The same thing happens with ulcers caused by regular use of anti-inflammatory painkillers like ibuprofen, naproxen, or aspirin. The medication keeps irritating the stomach lining, so even if the ulcer starts to close up, continued use reopens it. This is why ulcer pain can seem to come in waves over weeks or months. You’re not imagining the good stretches. The ulcer genuinely improves, but without treating the root cause, it comes back.
Why Ulcers Hurt More at Night
Many people notice their worst ulcer pain happens late at night or in the early morning hours. Your stomach continues producing acid while you sleep, and without any food in your stomach to buffer it, that acid sits directly on the ulcer. People with duodenal ulcers produce roughly 65% more acid overnight compared to people without ulcers, which helps explain why nighttime pain is so common with this type. Waking up between 1 and 3 a.m. with a burning stomach is a classic ulcer symptom.
What Makes Flare-Ups Worse
Several factors can intensify ulcer pain or trigger a return of symptoms during a quiet period. Stress and spicy foods don’t cause ulcers, but they do make existing ones hurt more. Smoking increases ulcer risk in people with H. pylori infections. Alcohol irritates the stomach lining directly and ramps up acid production, which is a combination that aggravates an open ulcer quickly.

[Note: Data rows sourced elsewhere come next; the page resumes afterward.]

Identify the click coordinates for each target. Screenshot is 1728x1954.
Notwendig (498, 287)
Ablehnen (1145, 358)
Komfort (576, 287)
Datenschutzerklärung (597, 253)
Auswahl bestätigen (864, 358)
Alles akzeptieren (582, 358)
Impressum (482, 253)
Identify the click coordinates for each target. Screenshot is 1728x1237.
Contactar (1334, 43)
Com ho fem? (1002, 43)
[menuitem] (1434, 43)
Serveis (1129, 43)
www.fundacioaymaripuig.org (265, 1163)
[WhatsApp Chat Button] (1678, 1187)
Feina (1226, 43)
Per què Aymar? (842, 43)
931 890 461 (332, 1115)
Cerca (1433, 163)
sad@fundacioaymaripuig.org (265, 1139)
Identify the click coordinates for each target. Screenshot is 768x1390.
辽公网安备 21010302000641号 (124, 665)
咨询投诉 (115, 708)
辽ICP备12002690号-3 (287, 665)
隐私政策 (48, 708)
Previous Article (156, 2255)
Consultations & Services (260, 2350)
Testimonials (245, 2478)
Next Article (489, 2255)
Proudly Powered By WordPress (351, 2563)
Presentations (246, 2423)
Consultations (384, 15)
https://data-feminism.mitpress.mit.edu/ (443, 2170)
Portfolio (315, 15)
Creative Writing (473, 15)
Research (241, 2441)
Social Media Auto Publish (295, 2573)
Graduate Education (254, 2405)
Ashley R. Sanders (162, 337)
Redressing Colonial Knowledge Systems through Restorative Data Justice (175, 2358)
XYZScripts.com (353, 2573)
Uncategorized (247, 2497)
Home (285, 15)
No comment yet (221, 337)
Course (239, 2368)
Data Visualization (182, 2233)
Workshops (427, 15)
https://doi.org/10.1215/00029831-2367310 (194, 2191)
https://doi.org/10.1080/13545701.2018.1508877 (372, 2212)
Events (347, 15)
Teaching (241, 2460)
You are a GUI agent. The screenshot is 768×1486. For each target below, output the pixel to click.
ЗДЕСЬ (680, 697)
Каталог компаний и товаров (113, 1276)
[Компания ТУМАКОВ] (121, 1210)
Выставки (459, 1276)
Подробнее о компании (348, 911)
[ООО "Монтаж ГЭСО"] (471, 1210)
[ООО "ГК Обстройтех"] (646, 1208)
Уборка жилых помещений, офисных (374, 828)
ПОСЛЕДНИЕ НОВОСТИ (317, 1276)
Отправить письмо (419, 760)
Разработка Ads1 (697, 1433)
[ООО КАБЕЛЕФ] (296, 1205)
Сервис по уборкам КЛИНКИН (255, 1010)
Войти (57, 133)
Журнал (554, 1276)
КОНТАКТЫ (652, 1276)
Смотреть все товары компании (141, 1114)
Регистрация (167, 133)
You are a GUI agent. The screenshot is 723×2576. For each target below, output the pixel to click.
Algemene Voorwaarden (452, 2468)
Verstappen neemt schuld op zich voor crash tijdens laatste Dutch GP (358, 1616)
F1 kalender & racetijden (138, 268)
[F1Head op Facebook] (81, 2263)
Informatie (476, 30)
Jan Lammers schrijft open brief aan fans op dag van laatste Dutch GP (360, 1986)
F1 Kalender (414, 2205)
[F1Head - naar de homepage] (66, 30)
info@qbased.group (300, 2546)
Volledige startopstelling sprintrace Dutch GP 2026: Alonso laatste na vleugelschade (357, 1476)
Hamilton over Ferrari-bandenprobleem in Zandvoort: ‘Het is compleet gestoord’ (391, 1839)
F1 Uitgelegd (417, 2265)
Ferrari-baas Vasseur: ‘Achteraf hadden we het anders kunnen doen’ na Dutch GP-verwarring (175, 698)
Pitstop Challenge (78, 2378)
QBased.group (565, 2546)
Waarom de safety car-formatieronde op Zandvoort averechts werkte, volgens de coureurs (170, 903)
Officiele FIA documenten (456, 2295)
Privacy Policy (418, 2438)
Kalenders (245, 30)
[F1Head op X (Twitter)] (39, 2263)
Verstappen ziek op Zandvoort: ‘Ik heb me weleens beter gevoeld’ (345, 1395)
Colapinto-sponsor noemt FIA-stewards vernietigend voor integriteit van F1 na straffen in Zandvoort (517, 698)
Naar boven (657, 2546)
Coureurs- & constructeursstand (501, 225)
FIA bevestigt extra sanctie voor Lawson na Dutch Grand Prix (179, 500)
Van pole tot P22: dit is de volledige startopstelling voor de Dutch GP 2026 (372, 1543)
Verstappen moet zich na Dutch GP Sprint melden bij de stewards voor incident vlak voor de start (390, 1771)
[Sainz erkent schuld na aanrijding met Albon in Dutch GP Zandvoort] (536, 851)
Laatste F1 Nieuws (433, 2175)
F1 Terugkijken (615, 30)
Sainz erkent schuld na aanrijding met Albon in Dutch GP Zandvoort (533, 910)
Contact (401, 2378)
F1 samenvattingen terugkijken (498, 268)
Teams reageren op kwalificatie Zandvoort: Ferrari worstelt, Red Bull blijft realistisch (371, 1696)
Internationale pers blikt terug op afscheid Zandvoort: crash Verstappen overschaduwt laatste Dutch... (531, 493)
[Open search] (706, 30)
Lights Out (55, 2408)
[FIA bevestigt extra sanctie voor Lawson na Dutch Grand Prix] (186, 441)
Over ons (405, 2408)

Anti-inflammatory painkillers deserve special attention because they’re both a cause and an aggravator. The risk of serious complications climbs with higher doses, longer use, age over 65, and combining these drugs with blood thinners or corticosteroids. If you’re taking these medications regularly and noticing stomach pain that comes and goes, that pattern alone is worth bringing up with your doctor.
When Ulcers Cause No Pain at All
Not everyone with an ulcer feels it. Research suggests that as many as two-thirds of people with peptic ulcer disease have no remarkable symptoms. These “silent” ulcers are particularly common in older adults and people taking anti-inflammatory painkillers, which can mask the pain they’re simultaneously causing. Silent ulcers are concerning because the first sign of a problem can be a serious complication rather than a warning ache.
Signs That Something More Serious Is Happening
The typical come-and-go burning pain of an ulcer, while uncomfortable, is manageable. But ulcers can erode into a blood vessel or eat through the stomach wall entirely. If your pain suddenly becomes constant and severe rather than episodic, that shift in pattern matters. Vomiting blood or material that looks like coffee grounds, dark or tarry stools, unexplained weight loss, and feeling faint or lightheaded are all signs that the ulcer has progressed beyond something that will resolve on its own.
The key distinction is the pattern change. Ulcer pain that comes and goes is the expected course of the disease. Pain that stops coming and going, becomes dramatically worse, or is accompanied by any of these additional symptoms signals a complication that needs immediate attention.